Trump korkusu paniğe dönüşüyor

"Ya başkanlık seçimlerini kazanırsa artık deneyim de kazandı... Bir felaket olacak", "Avrupa'yı Trump'tan korumanın yolları"... Kamuoyu yoklamaları Trump'ı, hakkında açılan davalara karşın Biden'la başa baş, çoğu zaman da önde göstermeye devam ettikçe korku, paniğe dönüşmeye başladı. Bu "paniğin" arkasında, biri ABD'de liberal demokrasinin diğeri de "ABD'nin kurduğu uluslararası düzenin" geleceğiyle ilgili etken var.

TRUMP TEFLON GİB O KADAR DA ZEHİRLİ

Trump hakkında açılmış, tecavüzden mali yolsuzluğa, devlet sırlarını alıp evine götürmeye, halkı isyana teşvik etmeye kadar 19 dava var. Adamın, pedofil Jeffrey Epstein'in partilerinde gayet samimi pozlarda çekilmiş resimleri ortalıkta dolaşıyor. Bunlar Trumpçı seçmenin umurunda değil. Trump'ın popülaritesi Ocak 2023'te yüzde 40.3'ten Ocak 2024'te yüzde 43.2'ye yükselmiş. İki yıldır anketlerde hep 1-2 puan farkla bazen Biden, bazen Trump önde görünüyor.

Trump artık hiç çekinmeden, giderek daha faşizan bir dili kullanıyor; taraftarlarında, "Taylor Swift'in derin devletin ajanı" olduğuna kadar uzanan paranoyak bir ruh halini kışkırtıyor; devletin denetleme ve dengeleme kurumlarını kendi taraftarlarıyla doldurmaya niyetli, medya ve muhalefet üzerinde baskı kurmaya kararlı olduğunu açıkça dile getiriyor. Tüm bunlar ABD'de, liberal demokrasinin tehdit altında olduğunu söylüyor.

Geçen hafta Council on Foreign Relations Başkanı Richard Haass, aynı kurumdan ve Washington Post yazarı, tarihçi Max Boot, neo-con akımın en aşırı kanadından John Bolton, The Economist, Foreign Affaires, yorumlarında Trump'ın "ABD liderliğinde kurulmuş", kurala dayalı uluslararası düzene vereceği zararları anlatıyorlardı: NATO'dan çıkma arzusuna, küresel ısınma karşısındaki inkârcı tavrına, Avrupa, Japonya gibi müttefikleri küçümsemesine, Çin ile ticaret savaşına, dış politikada içe dönme arzusuna, Rusya'da Putin, Kuzey Kore'de Kim Jong Un gibi otokratik liderlerle kurduğu "yakın" ilişkileri dış politika sanmasına işaret ettiler.

Aslında, Trump'ın bizzat kendisi de o iki etken gibi daha derin bir dinamiğin ürünü.
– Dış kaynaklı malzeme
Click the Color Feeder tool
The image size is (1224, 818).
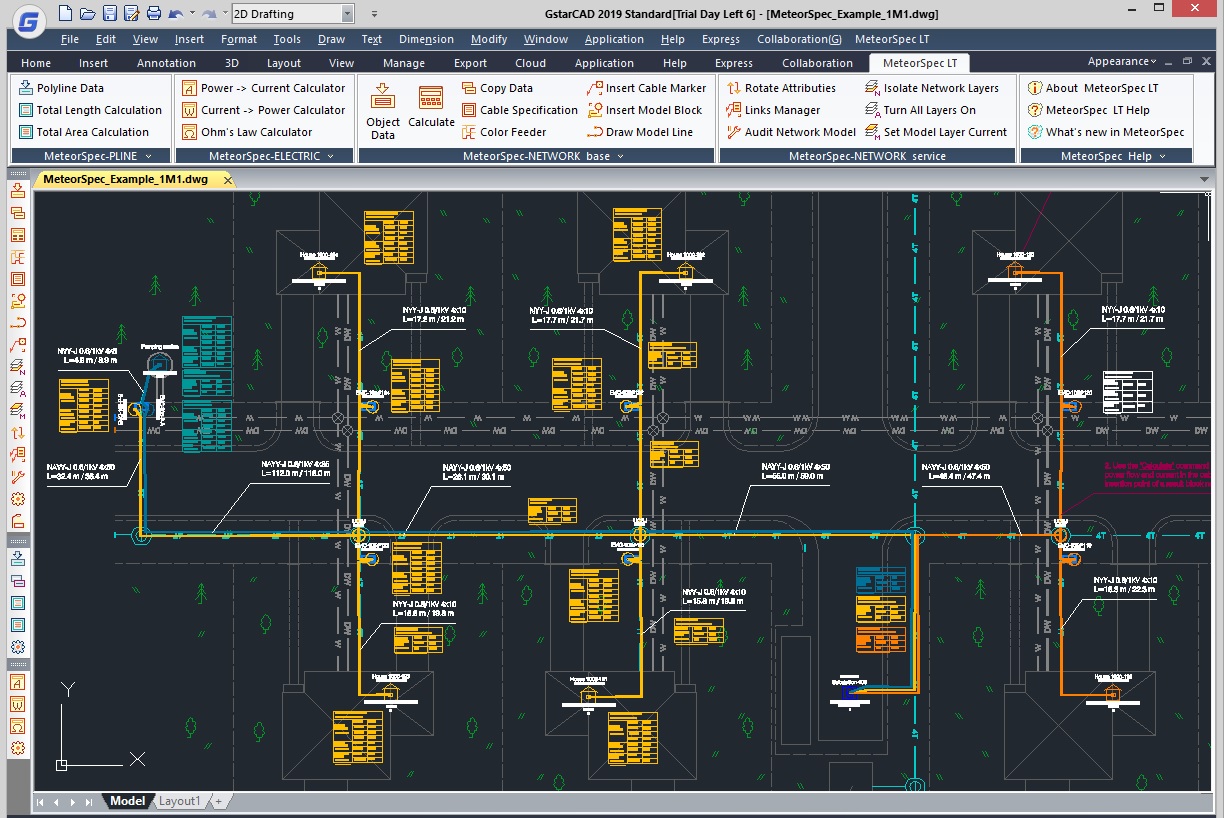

Panik de bu dinamiğin, iç savaş, parçalanma olasılıklarına kadar uzanan potansiyellerini ve onları engelleyecek araçların eksikliğini hissetmekten kaynaklanıyor.

İŞÇİ SINIFI VE 'TEMSİLCİSİ'

New York Times'ın araştırmacı yazarı Edsall, bir grup sosyal bilimciye "Ülke geri dönüşü olmayan bir yolda mı" diye sorduğunda hemen hepsi, ABD'de vatandaşların geleneksel ortak değerleri artık paylaşmadıklarına, sert kültür savaşlarına işaret etmişler. Diğer bir deyişle düzeni ayakta tutan egemen ideoloji verimliliğini kaybetmiş.

Bunun arkasında, öncelikle mavi yakalı (ağırlıklı olarak erkek) işçi sınıfının, özellikle sendikalı, vasıflı kesimini istihdam eden sanayi, tarım, madencilik sektörlerinde 1980'lerden bu yana küreselleşme döneminde yaşanan aşınma yatıyormuş: 1980-2023 arasında çalışılan saat başına çıktı yüzde 126 artarken ortalama ücret artışı yüzde 27'de kalmış; imalat sanayisinde 5 milyon iş yok olmuş (Economic Policy Institute).